萩本さんがアジャイル開発と反復開発について記事を書かれていたのでメモ。
#以下はあくまでもメモ書きです。

【元ネタ】
アジャイル開発と反復開発の落とし穴 - @IT自分戦略研究所

「現状のソフトウェア開発は間違っていないか?」(プロセス編) - @IT自分戦略研究所

裏プロセスは並行プロセス: プログラマの思索

「塹壕よりScrumとXP」

TiDDを実践して気付いたことpart3~繰り返し開発の戦略: プログラマの思索

Mercurialによるチケット駆動開発は強力だ!: プログラマの思索

「反復開発は、管理重視型開発」「アジャイル開発は、価値重視型開発」と書かれていて、なるほどと参考になったのと同時に違和感があった。
確かにその傾向はあるけれど、本質はそこだけでは無い気がする。

RUPのような反復開発は、アーキテクチャや品質を作り込むためにプロセスを反復する。
しかし、1回の反復だけではリリースできるレベルまで開発できないし、リリースは普通最後の1回だけだから、結局ウォーターフォール開発と何ら変わらない感覚がある。

アジャイル開発は漸進型開発であり、小規模リリースを基本とする。
1回のイテレーションでリリース出来る機能を実装しながら、小刻みにリリースしていく。
だから、アジャイル開発ではリリース計画やイテレーション計画を作るのが非常に重要になってくる。
その意味では、アジャイル開発はリリース計画駆動と言ってもいい。

でも、僕がチケット駆動開発を実践してみて、小規模リリースの戦略だけでは不足していると経験した。
やはり、品質を作り込むイテレーションが別途必要な状況が存在するのだ。

▶ **提示された行**
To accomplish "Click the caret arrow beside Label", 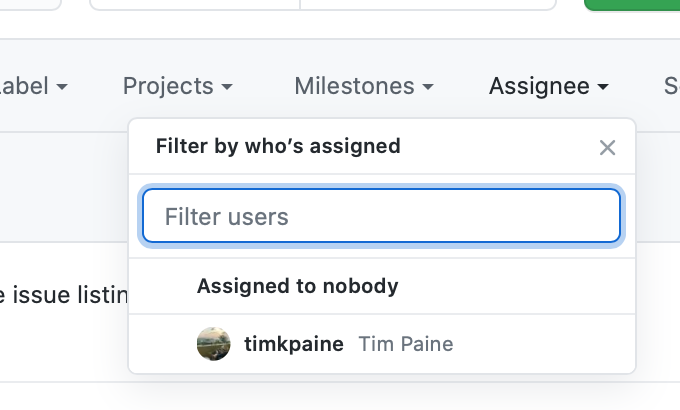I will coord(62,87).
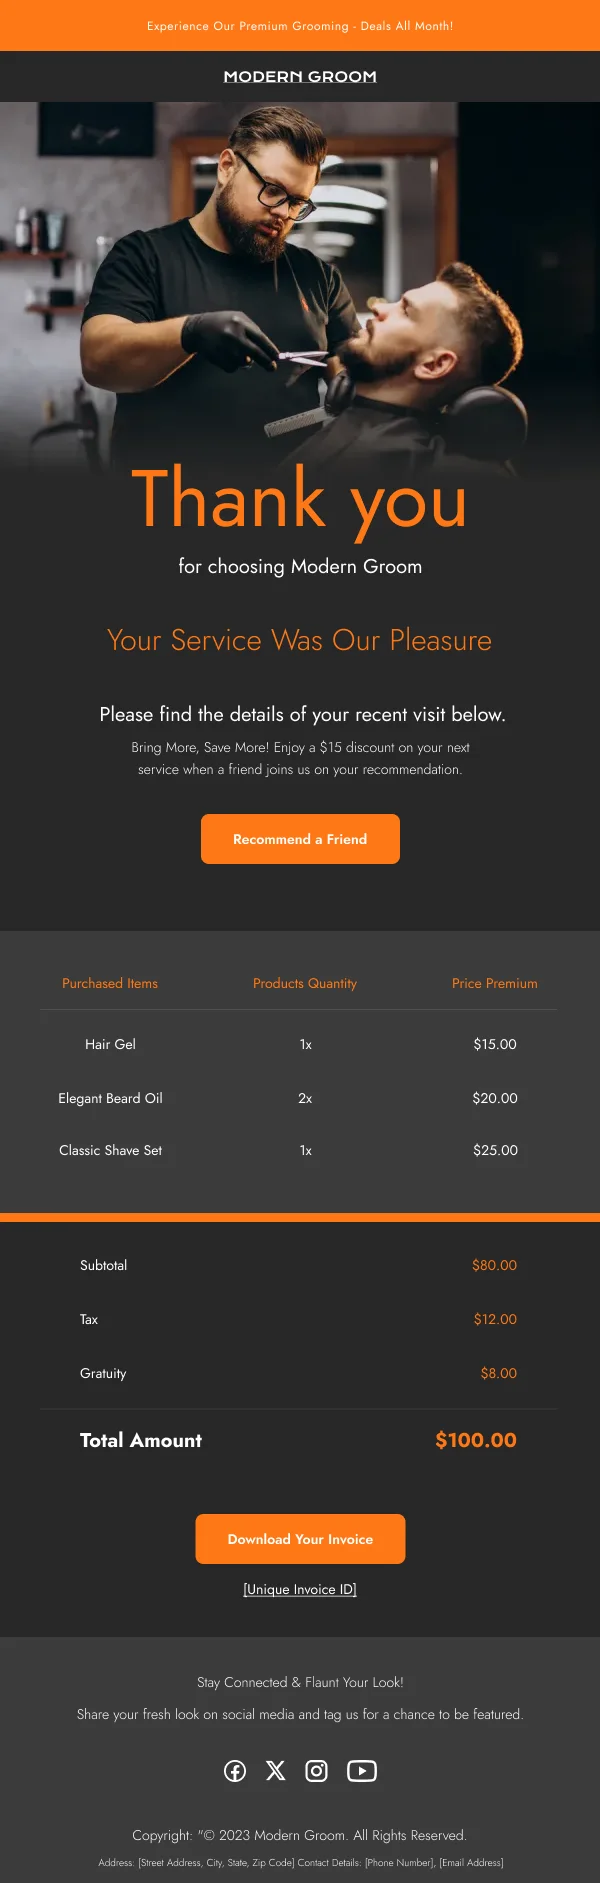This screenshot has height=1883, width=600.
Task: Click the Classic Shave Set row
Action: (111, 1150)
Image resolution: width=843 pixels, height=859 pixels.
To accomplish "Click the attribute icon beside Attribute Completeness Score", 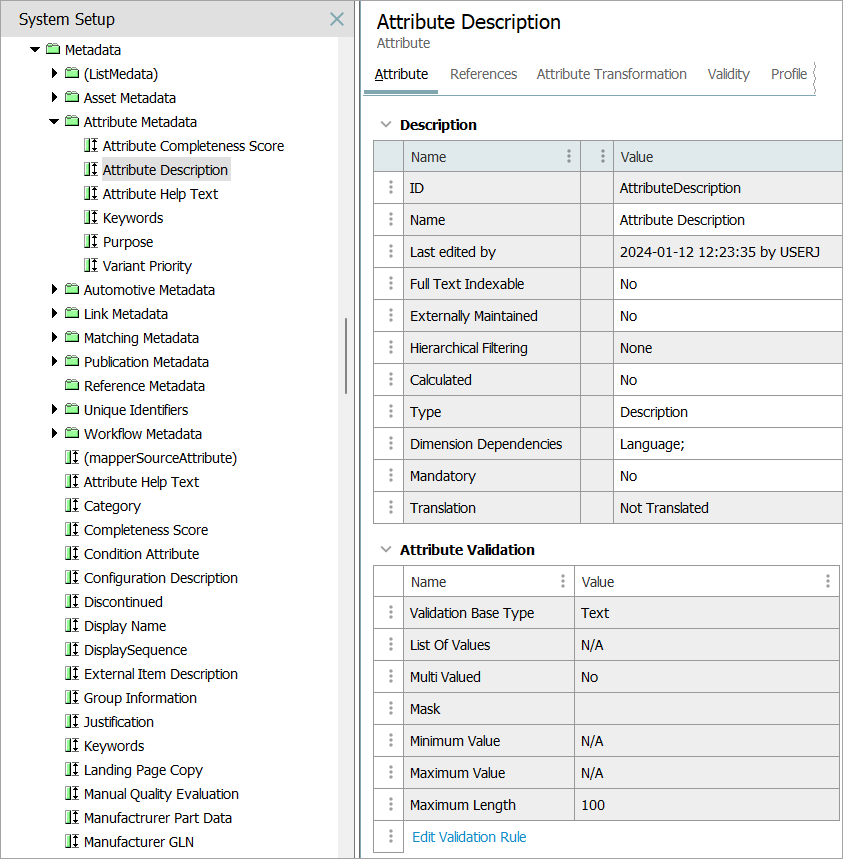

* * *

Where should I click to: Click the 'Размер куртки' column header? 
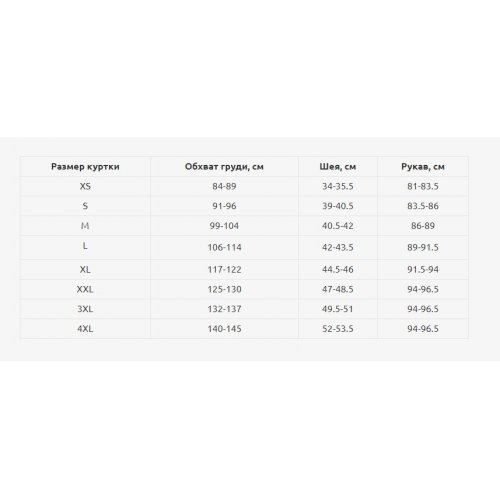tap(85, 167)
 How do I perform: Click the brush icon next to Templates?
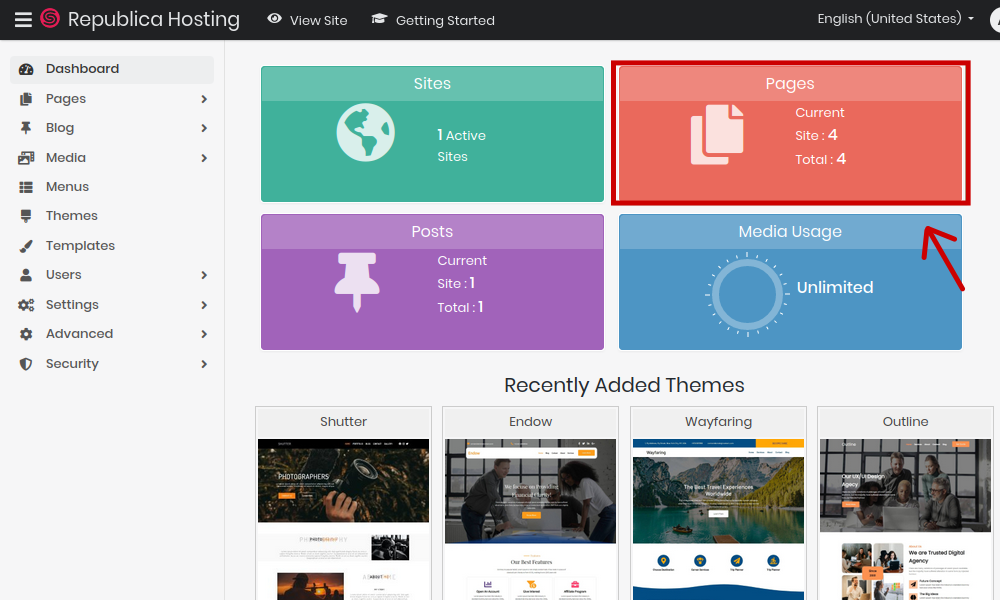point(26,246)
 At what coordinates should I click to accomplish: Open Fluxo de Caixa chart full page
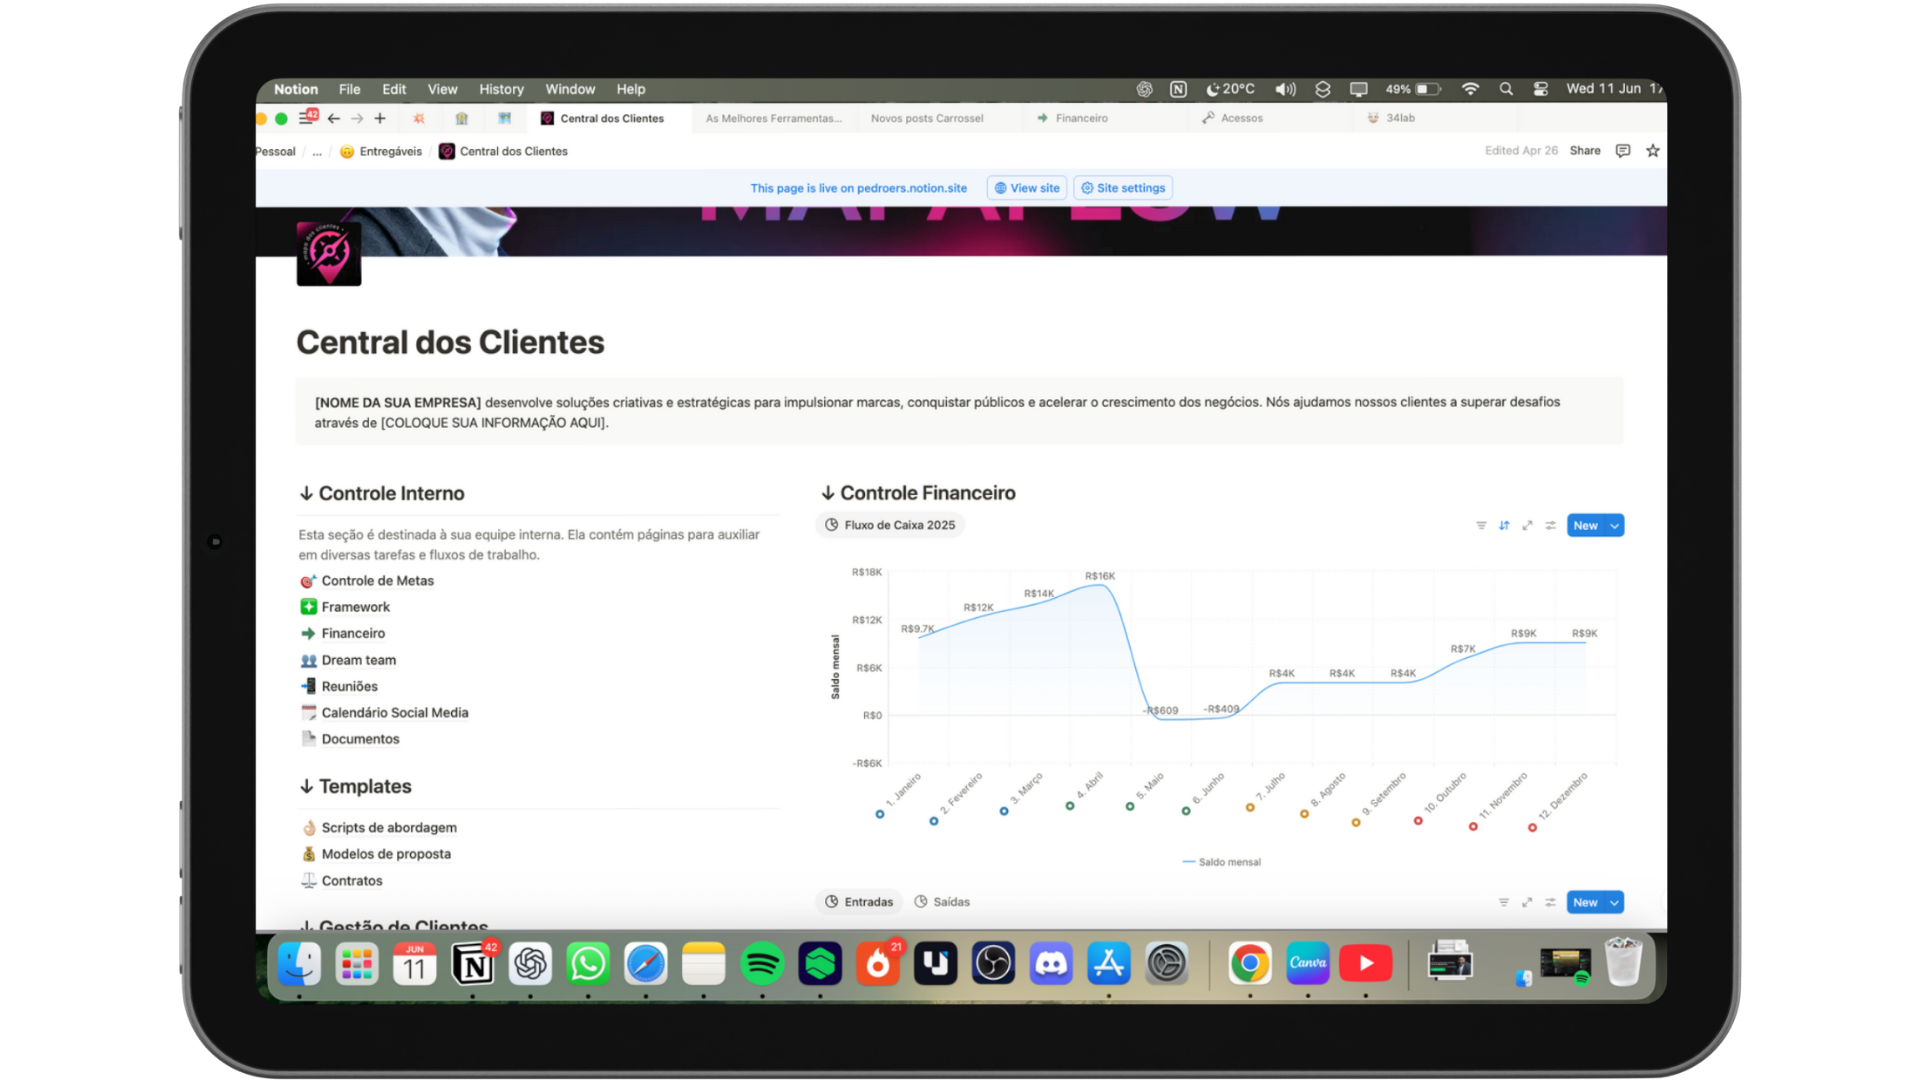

▶ **やることリスト**
• a. アジャイル開発と反復開発についての文章では、アジャイル開発で何を作るのが非常に重要になると書かれているか。
• b. アジャイル開発と反復開発についての文章を、最後の文の後から続けて書け。
行は使わなくてよい。

▶ **演習の結果**
• a. リリース計画やイテレーション計画。

• b.
例えば、複数のサブチームが並行して、イテレーションを繰り返してモジュールをリリースしていき、最後にそれらを結合する場合、結合テストのようなイテレーションが必要だ。
この状況が発生するのは、組み込み製品でソフトウェア部隊とハードウェア部隊が連携する場合や、大規模プロジェクトで複数のモジュールを結合する場合が相当する。

この時、TestLinkを使って、結合テストやシステムテストを行い、品質を作り込む。
その手法は、反復開発に切り替えているのだ。
つまり、繰り返し開発は漸進型開発と反復開発を切り替える戦略が重要だと思う。

そして、繰り返し開発を使いこなすには、並行開発のインフラが必要になってくる。
つまり、「塹壕よりScrumとXP」にもあるように、ブランチを上手に使いこなす必要がある。

漸進型開発であれ、反復開発であれ、繰り返し開発を行うと、必ずブランチが発生する。
漸進型開発ならば、リリースしたソースは本番ブランチとして、次のメジャーバージョンまで生き続ける。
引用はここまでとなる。